The Central Bank of Egypt’s (CBE) decision to float the Egyptian pound prompted the US company Cartel Capital to activate a $50m acquisitions plan in the Egyptian market.
Ayman Abou Hend, head of the Direct Investment Sector in the American Cartel Capital Company in the Middle East and North Africa, said that his company is waiting for the pound to stabilise against the US dollar at banks so as to evaluate investment opportunities.
He explained that the company intends to increase the $50m according to the nature of investment opportunities in the Egyptian market, and general attractiveness. The average value per acquisition ranges between $10-20m.

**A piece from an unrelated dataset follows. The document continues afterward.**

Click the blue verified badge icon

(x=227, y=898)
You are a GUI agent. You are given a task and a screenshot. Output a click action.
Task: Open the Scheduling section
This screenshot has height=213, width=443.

Abou Hend pointed out that the company targets three main sectors: the financial services sector, particularly financial leasing and factoring companies. The pharmaceutical sector is also a target for the company, despite it having monitored pharmaceutical companies’ ability to import raw materials or manufactured drugs from abroad.
The third sector is the new industrial projects that enjoy a five-year tax exemption for manufacturing strategic products imported from or exported abroad. He pointed out that food industries are highly recommended for Cartel Capital to invest in.
The Supreme Council for Investment has issued a number of investment and tax incentives over a five-year period for land reclamation projects and crops imported from abroad or to be exported. The same feature applies to new projects that manufacture products or strategic goods to be imported from abroad or to be directed for exporting.